The USDA at its annual outlook conference projected U.S.
soybean plantings for 2018 at 90.0 million acres (36.4 million
hectares), down from 90.1 million last year. The government put
2018 corn plantings at 90.0 million acres as well, down from
90.2 million in 2017.

Corn has been the most widely planted U.S. crop since 1983.
That year, soybean acres surpassed corn due to government
intervention through a program designed to shrink high corn
inventories at the time by paying farmers to leave fields idle
that would otherwise have been planted with corn.

The USDA forecast U.S. wheat plantings for 2018 at 46.5
million acres, up from 46.0 million a year earlier.

A Reuters poll of analysts showed the market consensus for

soy plantings topping corn plantings, because more money can be
made from planting soy. Analysts estimated that soybean
plantings would rise to 90.6 million acres and corn seedings
would drop to 89.9 million acres.

The price ratio between new-crop November soybean futures
and December corn futures on the Chicago Board of
Trade is near 2.6-to-1, high enough to encourage farmers to
plant more soybeans than corn.

Soybeans are generally less expensive to plant than corn,
which requires more fertilizer, although corn yields more
bushels per acre.

If the soybean to corn ratio holds, the 2018 soybean area
could be 0.5-1.0 million acres above the USDA’s 90.0 million,
said Terry Reilly, senior analyst with Futures International.

The USDA is scheduled to release an annual planting

intentions report, based on a survey of producers, on March 29.

U.S. farmers have seen incomes fall due to several years of
global oversupply in grains markets.
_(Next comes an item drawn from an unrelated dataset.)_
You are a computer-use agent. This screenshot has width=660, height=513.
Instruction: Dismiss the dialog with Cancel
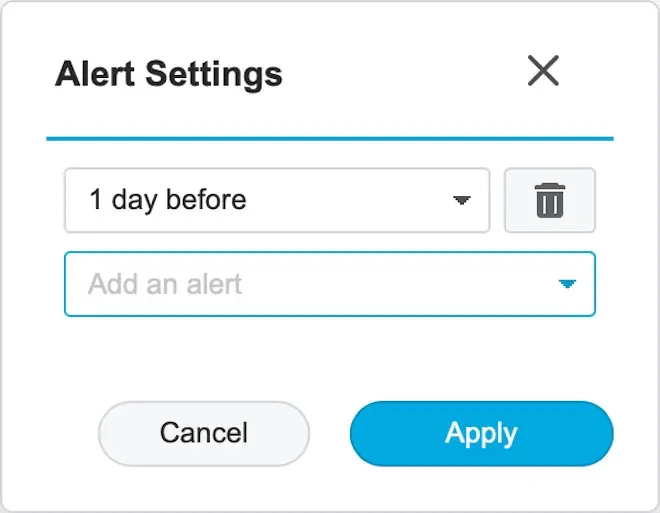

Banks that finance
agriculture prefer farmers to plant soybeans due to the lower
cost, and the potential for higher returns.
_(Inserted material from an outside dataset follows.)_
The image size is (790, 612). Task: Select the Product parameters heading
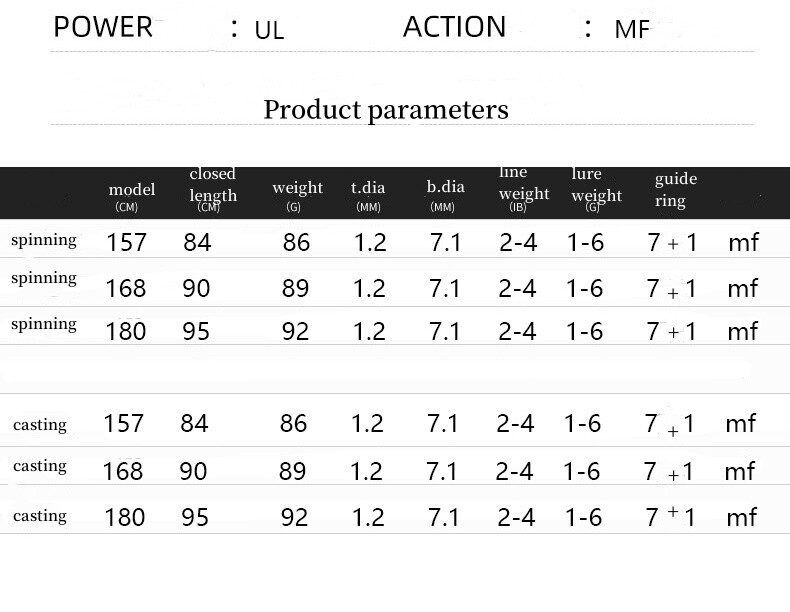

“The farm economy is still struggling, and soybeans are a
‘low-cost’ crop to plant, cutting producer risk, and more
importantly, the banker risk,” said Dale Durchholz, senior
market analyst with AgriVisor.

The USDA projected the average 2018 price for corn at $3.40
per bushel, up from $3.30 in 2017; the average soybean price at
$9.25 a bushel, down from $9.30 last year, and the average wheat
price at $4.70 a bushel, up from $4.60.

In Illinois, the top U.S. soy producer and No. 2 corn
grower, soybeans have been more profitable than corn every year
since 2012, according to University of Illinois agricultural
economist Gary Schnitkey.
(Reporting by Julie Ingwersen; editing by Simon Webb and
Marguerita Choy)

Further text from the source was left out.